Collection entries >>
• • • •

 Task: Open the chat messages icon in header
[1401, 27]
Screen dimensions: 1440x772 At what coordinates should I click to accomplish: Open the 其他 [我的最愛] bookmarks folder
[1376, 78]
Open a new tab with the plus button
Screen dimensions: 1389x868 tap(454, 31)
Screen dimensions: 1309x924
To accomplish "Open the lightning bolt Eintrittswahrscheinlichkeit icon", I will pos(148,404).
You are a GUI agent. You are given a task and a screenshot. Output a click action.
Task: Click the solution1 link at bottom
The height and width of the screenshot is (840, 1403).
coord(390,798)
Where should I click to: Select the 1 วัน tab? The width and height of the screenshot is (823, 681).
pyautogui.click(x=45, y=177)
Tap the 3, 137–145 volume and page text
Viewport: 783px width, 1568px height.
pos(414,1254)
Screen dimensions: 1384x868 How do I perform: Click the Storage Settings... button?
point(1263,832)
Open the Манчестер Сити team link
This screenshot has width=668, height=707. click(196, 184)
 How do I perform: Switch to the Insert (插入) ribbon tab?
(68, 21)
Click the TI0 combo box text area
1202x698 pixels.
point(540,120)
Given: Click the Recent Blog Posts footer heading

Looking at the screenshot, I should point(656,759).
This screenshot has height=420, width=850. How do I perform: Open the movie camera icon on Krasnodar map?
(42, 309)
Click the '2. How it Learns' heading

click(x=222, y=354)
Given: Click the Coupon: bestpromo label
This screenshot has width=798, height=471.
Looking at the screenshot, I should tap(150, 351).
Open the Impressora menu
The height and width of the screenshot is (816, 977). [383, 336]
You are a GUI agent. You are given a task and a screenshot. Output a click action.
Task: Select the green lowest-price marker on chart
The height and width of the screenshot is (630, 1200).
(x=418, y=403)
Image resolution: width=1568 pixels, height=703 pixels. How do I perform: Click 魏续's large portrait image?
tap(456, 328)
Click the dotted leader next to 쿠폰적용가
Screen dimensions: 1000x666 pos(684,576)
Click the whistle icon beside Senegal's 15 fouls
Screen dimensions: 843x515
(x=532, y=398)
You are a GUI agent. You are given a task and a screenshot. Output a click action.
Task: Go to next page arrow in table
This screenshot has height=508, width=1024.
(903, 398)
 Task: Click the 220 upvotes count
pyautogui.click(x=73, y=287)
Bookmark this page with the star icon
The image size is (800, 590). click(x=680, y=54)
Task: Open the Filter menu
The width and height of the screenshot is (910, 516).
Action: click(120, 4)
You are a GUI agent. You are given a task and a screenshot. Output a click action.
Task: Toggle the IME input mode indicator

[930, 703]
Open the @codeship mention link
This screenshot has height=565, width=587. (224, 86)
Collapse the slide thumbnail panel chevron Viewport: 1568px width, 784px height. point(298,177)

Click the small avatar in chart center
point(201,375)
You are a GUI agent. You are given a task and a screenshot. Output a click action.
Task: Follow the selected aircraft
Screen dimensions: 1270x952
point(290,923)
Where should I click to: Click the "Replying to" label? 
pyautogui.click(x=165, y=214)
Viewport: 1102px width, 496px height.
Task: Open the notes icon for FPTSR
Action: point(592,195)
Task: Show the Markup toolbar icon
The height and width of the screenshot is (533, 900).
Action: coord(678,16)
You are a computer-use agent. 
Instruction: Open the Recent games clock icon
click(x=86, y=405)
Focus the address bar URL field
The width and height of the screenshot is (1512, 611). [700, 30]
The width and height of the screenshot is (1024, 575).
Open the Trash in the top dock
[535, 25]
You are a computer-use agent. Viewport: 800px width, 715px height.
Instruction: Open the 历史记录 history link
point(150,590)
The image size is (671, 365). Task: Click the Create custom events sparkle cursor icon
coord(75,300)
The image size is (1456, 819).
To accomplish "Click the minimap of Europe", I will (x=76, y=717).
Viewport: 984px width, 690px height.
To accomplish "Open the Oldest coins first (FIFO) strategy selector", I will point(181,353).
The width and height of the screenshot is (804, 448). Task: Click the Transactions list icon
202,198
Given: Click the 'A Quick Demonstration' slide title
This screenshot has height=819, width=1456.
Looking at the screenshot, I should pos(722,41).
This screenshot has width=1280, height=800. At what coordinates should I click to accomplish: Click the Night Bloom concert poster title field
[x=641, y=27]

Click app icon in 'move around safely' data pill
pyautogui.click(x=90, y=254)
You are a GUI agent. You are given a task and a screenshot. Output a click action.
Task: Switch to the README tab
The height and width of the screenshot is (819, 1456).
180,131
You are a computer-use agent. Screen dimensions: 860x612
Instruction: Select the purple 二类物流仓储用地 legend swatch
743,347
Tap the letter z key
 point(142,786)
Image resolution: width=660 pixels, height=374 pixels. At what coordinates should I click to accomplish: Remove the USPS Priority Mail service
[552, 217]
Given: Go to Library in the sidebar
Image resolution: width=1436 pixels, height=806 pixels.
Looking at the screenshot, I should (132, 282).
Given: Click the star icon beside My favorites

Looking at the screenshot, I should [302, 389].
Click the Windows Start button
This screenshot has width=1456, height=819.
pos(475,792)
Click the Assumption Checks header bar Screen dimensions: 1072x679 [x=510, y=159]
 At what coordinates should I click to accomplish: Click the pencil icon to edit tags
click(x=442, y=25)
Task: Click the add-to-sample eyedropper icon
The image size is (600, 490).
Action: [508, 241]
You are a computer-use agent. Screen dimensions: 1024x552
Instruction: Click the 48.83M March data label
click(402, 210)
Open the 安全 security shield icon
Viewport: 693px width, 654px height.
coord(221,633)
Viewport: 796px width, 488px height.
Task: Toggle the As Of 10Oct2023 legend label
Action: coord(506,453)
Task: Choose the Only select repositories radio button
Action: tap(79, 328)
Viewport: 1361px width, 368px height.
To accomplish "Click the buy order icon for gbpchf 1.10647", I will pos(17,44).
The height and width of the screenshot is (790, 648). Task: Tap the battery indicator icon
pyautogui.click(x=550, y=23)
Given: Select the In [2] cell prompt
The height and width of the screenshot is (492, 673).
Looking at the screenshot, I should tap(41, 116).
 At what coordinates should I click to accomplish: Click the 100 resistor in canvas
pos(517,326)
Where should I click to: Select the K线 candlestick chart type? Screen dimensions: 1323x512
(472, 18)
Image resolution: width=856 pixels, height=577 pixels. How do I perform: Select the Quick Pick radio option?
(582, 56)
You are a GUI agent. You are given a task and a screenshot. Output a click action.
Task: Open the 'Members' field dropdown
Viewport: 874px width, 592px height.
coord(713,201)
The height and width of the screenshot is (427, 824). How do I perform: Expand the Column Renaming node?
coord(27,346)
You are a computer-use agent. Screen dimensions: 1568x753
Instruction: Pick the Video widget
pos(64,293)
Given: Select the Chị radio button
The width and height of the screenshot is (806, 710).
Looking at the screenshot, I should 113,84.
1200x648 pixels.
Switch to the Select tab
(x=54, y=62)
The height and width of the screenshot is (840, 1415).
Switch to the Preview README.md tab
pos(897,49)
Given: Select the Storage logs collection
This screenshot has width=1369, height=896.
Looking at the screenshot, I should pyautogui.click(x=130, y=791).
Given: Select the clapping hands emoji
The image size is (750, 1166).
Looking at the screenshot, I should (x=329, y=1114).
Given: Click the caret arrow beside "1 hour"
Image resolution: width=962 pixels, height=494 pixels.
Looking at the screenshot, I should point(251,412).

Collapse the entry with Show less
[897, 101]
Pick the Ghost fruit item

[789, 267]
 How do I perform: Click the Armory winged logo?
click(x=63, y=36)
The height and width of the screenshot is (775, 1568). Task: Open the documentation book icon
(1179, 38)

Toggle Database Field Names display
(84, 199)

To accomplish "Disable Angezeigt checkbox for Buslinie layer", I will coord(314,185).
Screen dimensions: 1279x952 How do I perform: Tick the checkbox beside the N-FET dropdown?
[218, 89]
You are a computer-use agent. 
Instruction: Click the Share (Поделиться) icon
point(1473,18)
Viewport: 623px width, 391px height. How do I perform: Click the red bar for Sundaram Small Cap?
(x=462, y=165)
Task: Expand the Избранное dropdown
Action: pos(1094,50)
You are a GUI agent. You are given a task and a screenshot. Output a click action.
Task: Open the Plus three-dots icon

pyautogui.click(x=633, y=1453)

• • • •

WHAT YOU HAVE TO DO >> Please copy the listing starting at the line that contains "Click the TI0 combo box text area" and ending at the line that contains "Looking at the screenshot, I should tap(150, 351).", swapping "Recent Blog Posts" for "Latest News" and keeping everything else the same.

ANSWER TO THE PROBLEM >>
Click the TI0 combo box text area
1202x698 pixels.
point(540,120)
Given: Click the Latest News footer heading

Looking at the screenshot, I should point(656,759).
This screenshot has height=420, width=850. How do I perform: Open the movie camera icon on Krasnodar map?
(42, 309)
Click the '2. How it Learns' heading

click(x=222, y=354)
Given: Click the Coupon: bestpromo label
This screenshot has width=798, height=471.
Looking at the screenshot, I should tap(150, 351).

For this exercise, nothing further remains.